=== What to work on ===
a - Reproduce word for word the part of the Glaxo acquisition article below, starting with "Glaxo buys heart" and going on through "month for Glaxo.".
b - Carry on the article below about Glaxo's purchase of Reliant, picking up right after its last sentence.

=== Source text ===
Sunday, November 25, 2007


Glaxo buys heart specialist

UK-based drug giant GlaxoSmithKline Plc, announced this week that it would buy US-drugmaker Reliant in a $1.65 million deal. Reliant, a private-held company, specializes in heart drugs,  This is the second big deal this month for Glaxo.

A Reuters article ("Glaxo to buy heart drug firm Reliant", 22/32/07) characterizes the deal as "a move to boost its flagging drug sales in the United States. Europe's biggest pharmaceuticals group has been hit hard in recent months by slumping sales of blockbuster diabetes drug Avandia, following a report linking it to heart-attack risk."

As we've noted before, the inability of major drug companies to innovate has made them eager to buy small competitors. As the Reuters story notes "'big pharma' companies, hungry for promising new products, are often prepared to put a higher value on early-stage firms than stock market investors." In fact, Reliant ways reportedly thinking of an IPO, but figured that the Glaxo offer was more than they could make on the offering.

=== Extracted records ===
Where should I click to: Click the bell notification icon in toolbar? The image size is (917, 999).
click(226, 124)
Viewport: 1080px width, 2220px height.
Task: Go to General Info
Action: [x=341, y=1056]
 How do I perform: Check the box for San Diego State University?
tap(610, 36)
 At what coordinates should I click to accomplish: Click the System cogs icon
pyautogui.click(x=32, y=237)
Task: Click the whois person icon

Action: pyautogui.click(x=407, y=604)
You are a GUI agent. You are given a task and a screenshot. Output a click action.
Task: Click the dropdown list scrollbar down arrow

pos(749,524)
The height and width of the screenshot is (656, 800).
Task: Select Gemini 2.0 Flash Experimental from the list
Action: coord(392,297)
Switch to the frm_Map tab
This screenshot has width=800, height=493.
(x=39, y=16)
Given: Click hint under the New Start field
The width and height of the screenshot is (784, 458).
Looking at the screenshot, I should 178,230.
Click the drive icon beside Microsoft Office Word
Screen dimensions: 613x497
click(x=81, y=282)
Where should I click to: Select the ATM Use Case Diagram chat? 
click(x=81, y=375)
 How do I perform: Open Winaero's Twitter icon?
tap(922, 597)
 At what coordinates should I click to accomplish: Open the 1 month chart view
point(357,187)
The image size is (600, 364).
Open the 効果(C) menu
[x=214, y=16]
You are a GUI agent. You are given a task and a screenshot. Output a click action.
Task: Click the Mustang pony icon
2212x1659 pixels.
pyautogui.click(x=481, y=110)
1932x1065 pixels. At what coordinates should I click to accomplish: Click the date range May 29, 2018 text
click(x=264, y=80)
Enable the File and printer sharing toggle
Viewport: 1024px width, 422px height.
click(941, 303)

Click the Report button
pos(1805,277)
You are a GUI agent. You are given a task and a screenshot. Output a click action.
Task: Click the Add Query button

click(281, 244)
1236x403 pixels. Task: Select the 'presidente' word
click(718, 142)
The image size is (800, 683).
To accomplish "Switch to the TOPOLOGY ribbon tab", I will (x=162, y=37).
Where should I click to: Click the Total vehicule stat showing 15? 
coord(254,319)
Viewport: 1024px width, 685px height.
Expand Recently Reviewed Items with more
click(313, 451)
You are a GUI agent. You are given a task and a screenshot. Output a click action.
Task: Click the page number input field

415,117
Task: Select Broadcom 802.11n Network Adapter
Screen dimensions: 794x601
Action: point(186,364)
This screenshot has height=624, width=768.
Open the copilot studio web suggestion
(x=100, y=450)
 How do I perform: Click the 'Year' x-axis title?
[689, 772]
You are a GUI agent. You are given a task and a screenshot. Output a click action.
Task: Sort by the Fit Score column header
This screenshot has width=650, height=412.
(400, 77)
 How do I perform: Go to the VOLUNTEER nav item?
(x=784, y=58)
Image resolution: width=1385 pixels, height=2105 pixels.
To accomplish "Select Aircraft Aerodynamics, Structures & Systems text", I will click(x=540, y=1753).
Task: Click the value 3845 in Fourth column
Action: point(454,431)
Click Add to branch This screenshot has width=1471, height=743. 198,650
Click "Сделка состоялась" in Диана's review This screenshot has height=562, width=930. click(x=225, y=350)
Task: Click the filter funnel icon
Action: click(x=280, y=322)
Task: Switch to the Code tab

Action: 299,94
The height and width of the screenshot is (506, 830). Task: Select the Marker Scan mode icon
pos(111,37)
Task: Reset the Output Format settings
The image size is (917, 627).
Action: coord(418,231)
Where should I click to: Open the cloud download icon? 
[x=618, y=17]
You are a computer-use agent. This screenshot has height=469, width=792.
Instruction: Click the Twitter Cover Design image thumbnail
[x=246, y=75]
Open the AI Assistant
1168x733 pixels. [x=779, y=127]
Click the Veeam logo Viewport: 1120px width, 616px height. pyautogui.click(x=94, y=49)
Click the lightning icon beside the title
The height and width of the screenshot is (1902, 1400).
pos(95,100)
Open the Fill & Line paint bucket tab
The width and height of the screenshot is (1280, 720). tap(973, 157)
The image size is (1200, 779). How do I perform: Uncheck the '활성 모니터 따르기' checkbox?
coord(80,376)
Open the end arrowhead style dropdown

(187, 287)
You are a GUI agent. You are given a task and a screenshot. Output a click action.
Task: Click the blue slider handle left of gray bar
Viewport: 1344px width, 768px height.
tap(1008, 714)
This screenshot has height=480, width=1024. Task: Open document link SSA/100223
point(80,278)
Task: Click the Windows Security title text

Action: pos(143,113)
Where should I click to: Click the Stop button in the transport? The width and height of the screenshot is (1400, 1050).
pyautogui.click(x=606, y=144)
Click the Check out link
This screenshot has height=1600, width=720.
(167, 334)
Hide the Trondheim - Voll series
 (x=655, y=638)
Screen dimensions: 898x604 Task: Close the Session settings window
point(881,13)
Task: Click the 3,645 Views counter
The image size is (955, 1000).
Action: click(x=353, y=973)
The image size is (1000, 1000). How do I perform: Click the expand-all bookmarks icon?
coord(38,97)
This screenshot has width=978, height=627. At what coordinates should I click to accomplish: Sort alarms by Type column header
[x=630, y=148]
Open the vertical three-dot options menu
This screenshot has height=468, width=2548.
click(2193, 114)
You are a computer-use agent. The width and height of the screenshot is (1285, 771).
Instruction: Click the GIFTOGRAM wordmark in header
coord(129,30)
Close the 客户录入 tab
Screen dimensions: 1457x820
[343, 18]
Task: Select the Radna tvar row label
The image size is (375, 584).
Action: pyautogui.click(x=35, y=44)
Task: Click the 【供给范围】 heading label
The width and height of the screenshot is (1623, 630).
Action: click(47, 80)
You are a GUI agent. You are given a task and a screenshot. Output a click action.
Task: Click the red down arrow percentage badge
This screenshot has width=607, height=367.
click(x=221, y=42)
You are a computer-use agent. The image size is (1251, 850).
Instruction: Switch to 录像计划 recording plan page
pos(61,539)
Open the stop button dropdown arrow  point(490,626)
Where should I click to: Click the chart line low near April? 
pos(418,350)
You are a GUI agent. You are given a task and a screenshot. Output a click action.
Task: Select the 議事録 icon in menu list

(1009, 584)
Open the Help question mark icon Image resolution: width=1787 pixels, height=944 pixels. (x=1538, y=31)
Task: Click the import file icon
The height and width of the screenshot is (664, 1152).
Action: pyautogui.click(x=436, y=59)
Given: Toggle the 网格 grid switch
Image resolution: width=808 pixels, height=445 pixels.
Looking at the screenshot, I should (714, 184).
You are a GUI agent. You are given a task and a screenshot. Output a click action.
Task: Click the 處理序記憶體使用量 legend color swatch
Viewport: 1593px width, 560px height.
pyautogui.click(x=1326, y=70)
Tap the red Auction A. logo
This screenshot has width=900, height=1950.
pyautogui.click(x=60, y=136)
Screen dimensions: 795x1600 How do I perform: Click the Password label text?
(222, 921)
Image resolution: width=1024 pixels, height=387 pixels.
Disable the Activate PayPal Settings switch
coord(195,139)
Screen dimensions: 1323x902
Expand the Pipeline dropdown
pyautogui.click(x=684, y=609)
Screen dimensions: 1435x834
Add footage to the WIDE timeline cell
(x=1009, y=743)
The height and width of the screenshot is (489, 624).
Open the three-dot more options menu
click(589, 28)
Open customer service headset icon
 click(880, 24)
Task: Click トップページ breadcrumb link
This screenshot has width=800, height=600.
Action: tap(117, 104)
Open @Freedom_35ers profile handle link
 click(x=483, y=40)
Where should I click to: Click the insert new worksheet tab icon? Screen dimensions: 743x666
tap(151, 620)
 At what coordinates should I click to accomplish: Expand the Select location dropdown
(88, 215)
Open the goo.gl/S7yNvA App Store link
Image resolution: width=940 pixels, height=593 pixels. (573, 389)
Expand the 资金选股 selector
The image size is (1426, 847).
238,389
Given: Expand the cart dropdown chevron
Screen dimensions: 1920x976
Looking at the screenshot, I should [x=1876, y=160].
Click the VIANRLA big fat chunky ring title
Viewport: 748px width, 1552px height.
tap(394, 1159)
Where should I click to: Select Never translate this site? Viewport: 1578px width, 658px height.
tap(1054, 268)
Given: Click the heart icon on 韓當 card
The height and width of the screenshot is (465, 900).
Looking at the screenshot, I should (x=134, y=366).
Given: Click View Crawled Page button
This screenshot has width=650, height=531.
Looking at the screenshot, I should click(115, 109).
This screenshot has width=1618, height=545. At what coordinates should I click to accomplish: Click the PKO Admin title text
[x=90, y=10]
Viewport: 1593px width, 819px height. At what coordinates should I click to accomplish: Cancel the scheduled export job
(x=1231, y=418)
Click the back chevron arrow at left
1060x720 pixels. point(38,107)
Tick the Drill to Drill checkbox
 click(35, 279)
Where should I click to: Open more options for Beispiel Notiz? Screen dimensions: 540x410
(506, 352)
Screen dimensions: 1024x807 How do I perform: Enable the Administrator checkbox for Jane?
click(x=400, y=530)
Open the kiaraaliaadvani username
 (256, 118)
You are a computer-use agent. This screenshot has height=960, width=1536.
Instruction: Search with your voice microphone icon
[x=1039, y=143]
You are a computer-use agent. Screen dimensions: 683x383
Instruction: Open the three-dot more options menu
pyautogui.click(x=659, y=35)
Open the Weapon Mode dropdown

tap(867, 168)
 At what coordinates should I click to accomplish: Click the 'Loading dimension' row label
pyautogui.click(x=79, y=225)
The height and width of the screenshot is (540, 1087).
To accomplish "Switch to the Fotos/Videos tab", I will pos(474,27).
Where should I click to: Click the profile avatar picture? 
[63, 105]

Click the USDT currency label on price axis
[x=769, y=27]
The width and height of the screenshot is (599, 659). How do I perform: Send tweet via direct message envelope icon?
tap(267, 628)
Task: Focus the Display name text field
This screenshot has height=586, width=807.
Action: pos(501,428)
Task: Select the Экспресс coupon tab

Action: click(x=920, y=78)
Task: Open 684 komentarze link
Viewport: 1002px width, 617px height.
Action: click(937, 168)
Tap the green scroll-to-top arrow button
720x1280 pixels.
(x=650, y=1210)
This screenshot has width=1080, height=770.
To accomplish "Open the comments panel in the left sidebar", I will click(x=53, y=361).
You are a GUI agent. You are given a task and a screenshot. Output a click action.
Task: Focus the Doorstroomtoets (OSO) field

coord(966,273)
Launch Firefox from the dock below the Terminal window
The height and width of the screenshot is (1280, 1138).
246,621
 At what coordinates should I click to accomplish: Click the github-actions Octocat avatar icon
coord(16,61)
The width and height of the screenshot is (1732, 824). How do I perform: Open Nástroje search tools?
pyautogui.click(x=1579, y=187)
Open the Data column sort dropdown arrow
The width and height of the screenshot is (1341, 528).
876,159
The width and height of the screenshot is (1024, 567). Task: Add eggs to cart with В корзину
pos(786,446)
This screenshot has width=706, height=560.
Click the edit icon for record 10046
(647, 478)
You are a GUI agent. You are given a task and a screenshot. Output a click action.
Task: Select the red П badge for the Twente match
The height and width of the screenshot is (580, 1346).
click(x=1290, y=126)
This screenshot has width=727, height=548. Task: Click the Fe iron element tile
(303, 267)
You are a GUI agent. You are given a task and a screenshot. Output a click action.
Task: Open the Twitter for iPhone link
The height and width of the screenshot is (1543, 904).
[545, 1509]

=== Solved tasks ===
a -
Glaxo buys heart specialist

UK-based drug giant GlaxoSmithKline Plc, announced this week that it would buy US-drugmaker Reliant in a $1.65 million deal. Reliant, a private-held company, specializes in heart drugs,  This is the second big deal this month for Glaxo.

b -
But Reliant is a special case: it is not primarily a research firms, rather it has been successful in licensing and bringing to market drugs invented by others. The main drug that interest Glaxo is Lovaza, a treatment for high triglycerides that, unique in the market, uses omega-3 fatty acids. Reliant has the right to sell the drug, made by a Norwegian company, in the US. Glaxo expects that it can make this drug into a major product.